As fashionistas da Coreia, assim como suas colegas em outros lugares, estão apaixonadas por leggings e elas não as vestem apenas na academia. Com a ascensão das leggings para o uso casual tornou-se um fenômeno global e Seul alcançou tal moda rapidamente.

No entanto, neste país, onde roupas reveladoras, justas e estranhas costumam atrair olhares de desaprovação, a propriedade das leggings como streetwear é um assunto controverso.

“Eu não entendi por que as pessoas adoravam tanto as leggings até conseguir meu primeiro par”, disse Lee Hyeon-hwa, 41 anos, que pratica Pilates 2 a 3 vezes por semana desde o início do ano passado.

Revelando possuir quatro pares de leggings e um número maior de tops, Lee disse que as roupas de ioga e Pilates a introduziram em um novo mundo da moda, onde não há necessariamente uma troca entre estilo e conforto. “Mas, eu garanto que meu bumbum esteja bem coberto”, acrescentou.

Marca esportiva Andar. Foto: Koreaherald

Pessoas como Lee estão aumentando as vendas de marcas esportivas na Coreia. A Andar, fundada em 2015 por um instrutor de ioga aos 23 anos de idade, tornou-se uma história de sucesso corporativo, simbolizando a popularidade das leggings aqui, arrecadando 40 bilhões de won (US$ 35 milhões de dólares) em vendas totais no ano passado.

Ele espera que a receita dobre este ano, com vendas de 35 bilhões de won nos primeiros seis meses. A marca possui 31 lojas em todo o país.

“Desde o início, a Andar estava determinada em fornecer o que os clientes mais precisam. Foi assim que nos tornamos a primeira marca de leggings a patentear padrões de design tridimensionais para a área das virilhas, enfrentando a preocupação número 1 das amantes de leggings”, disse o representante da empresa.

Com a Andar na vanguarda, outras marcas de roupas de ioga e Pilates, como mulawear e xexymix, estão em uma aquecida guerra de leggings. As gigantes tradicionais de roupas esportivas Nike e Adidas entraram em ação, enquanto um número crescente de marcas de roupas casuais está se unindo à briga.

Marca esportiva Lululemon. Foto: Koreaherald

Atualmente operando em cinco locais, a Lululemon, apelidada localmente de “Chanel esportiva”, também está se expandindo na Coreia.  Desde sua primeira loja inaugurada em Seul (Cheongdam-dong) no ano de 2016, a marca canadense vem construindo sua reputação com aulas gratuitas, oferecidas em suas lojas. Lideradas por instrutores profissionais, as aulas acontecem duas vezes por semana, de acordo com o porta-voz da empresa.
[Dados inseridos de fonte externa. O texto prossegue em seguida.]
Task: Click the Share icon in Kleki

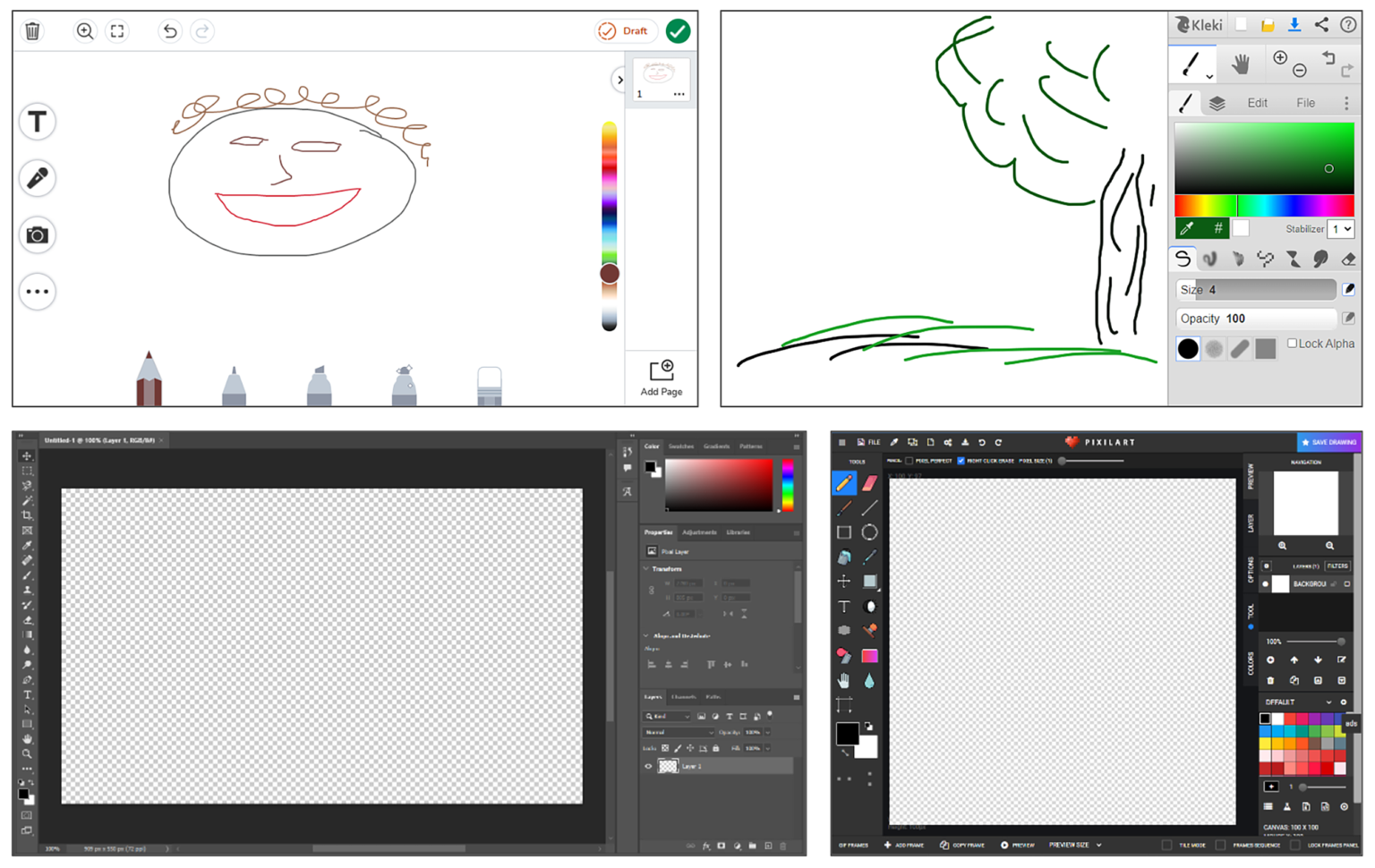Action: click(1322, 24)
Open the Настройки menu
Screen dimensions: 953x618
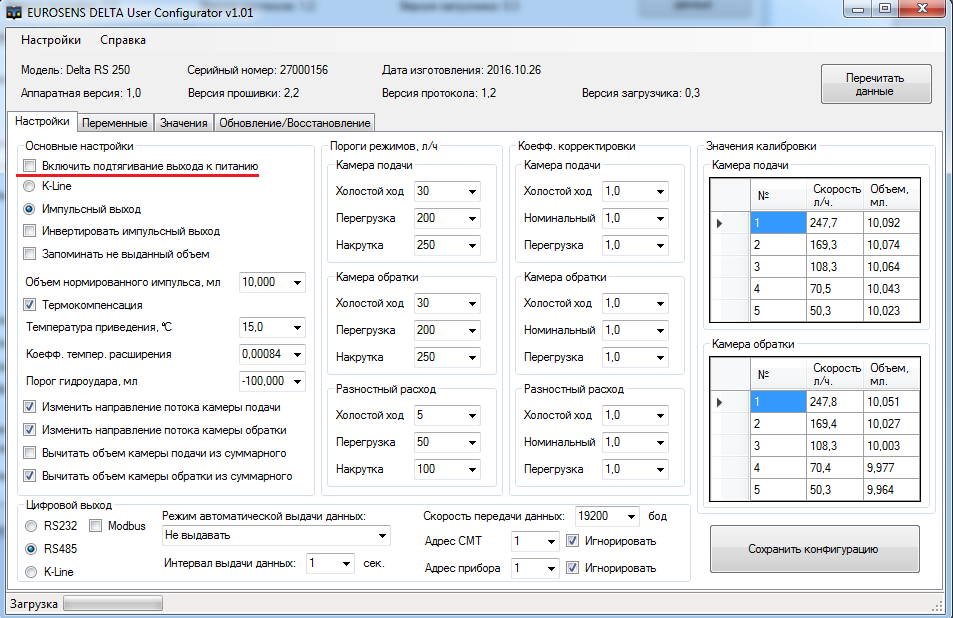click(x=51, y=40)
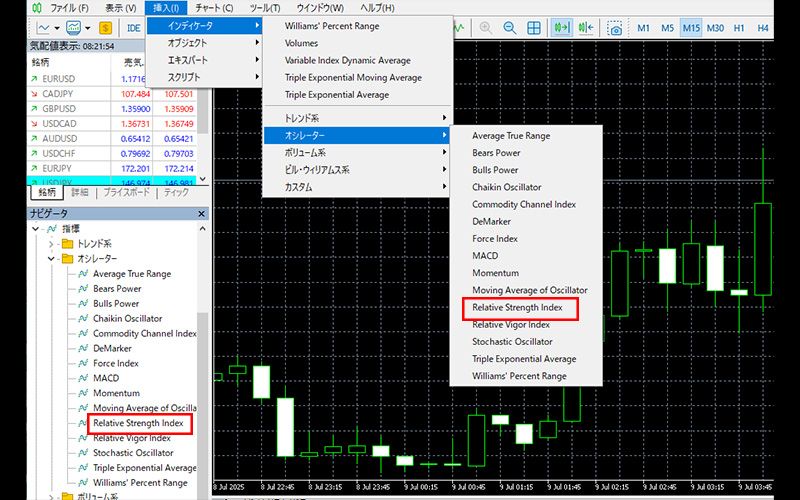Open the IDE toolbar button
This screenshot has height=500, width=800.
point(133,28)
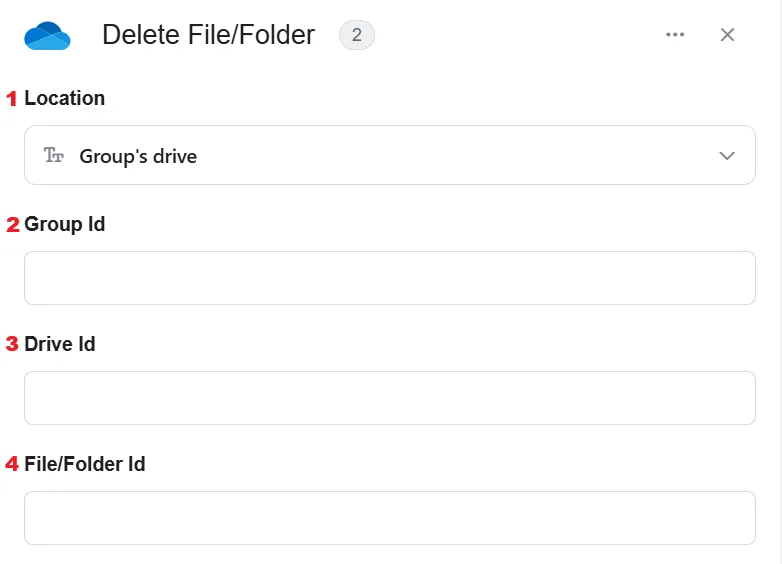Click red annotation number 1 marker
Screen dimensions: 782x564
(x=11, y=99)
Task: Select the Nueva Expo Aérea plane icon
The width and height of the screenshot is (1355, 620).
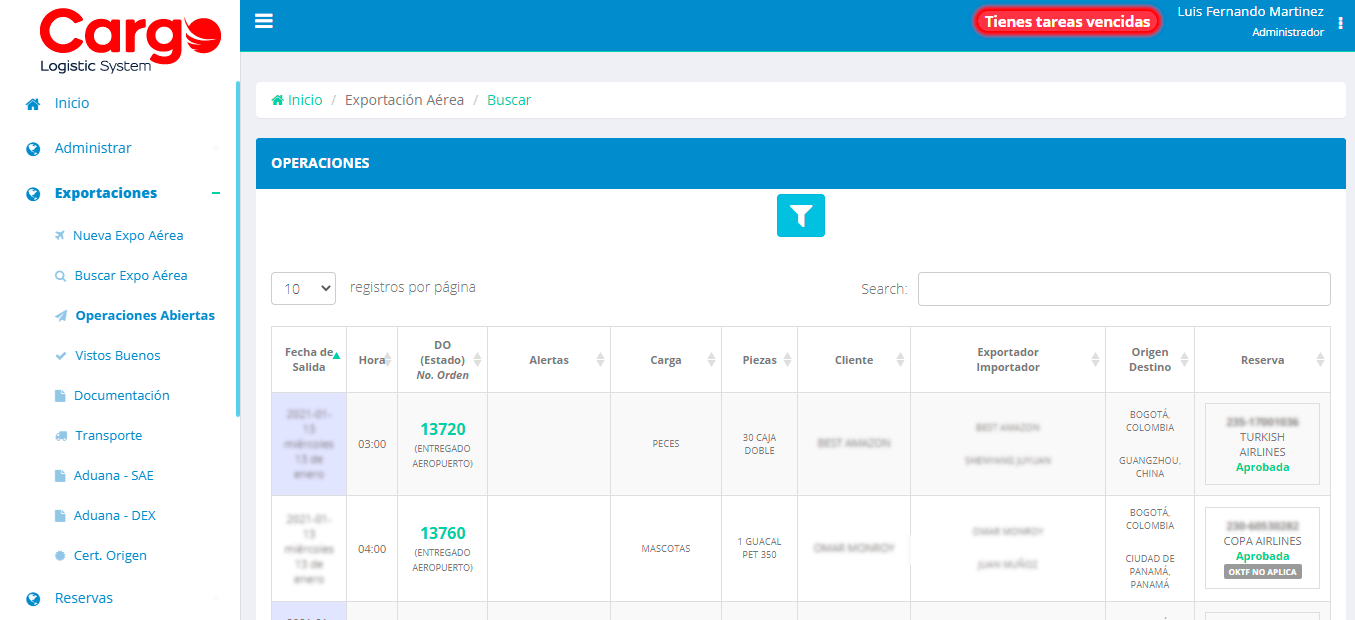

A popularidade das leggings como streetwear está se espalhando para outros itens de moda, como cardigans compridos e moletons que cobrem coxas e quadris, observou o Leilão do Mercado Online.

“À medida que as leggings saem de academias e estúdios para as ruas, o visual das delas é atraente, aumentando as vendas de itens relacionados”, disse Hwang Ji-eun, do Leilão do Mercado online.

Marca esportiva Mulawear. Foto: Koreaherald

No Ocidente, o debate sobre a adequação das leggings como peça cotidiana tem anos, embora tenha ressurgido no início de 2019, quando uma mãe católica de quatro filhos enviou uma carta ao jornal estudantil da Universidade de Notre Dame implorando que as alunas evitassem as leggings.

Isso provocou polêmica sobre o policiamento dos corpos das mulheres e levou ao primeiro Dia do Orgulho das Leggings.

Na Coreia, uma recente decisão judicial levantou a questão. No início desta semana, um tribunal de apelação local decidiu que um homem que filmou a parte inferior do corpo de uma mulher usando leggings no metrô por 8 segundos não era culpado de um crime.

“Muitas leggings são usadas como roupa do dia-a-dia, e a vítima também estava a bordo do transporte público”, disse o tribunal de apelações, acrescentando que a vítima não queria que o suspeito fosse punido.

Além do raciocínio legal por trás do veredicto, a decisão ofereceu uma oportunidade para muitos coreanos discutirem a adequação do uso das leggings em público. “Fiquei literalmente chocado ao ver em um ônibus uma jovem de leggings sem cobrir as nádegas”, disse Choi Gang-wook, de 39 anos.

Uma aficionada por ioga disse que usa roupas de ioga enquanto executa tarefas, mas tenta levar um casaco com capuz ou um cardigã comprido para evitar olhares indesejados. “Não é que eu ache que as calças sejam inapropriadas, mas os olhares são irritantes”, disse ela.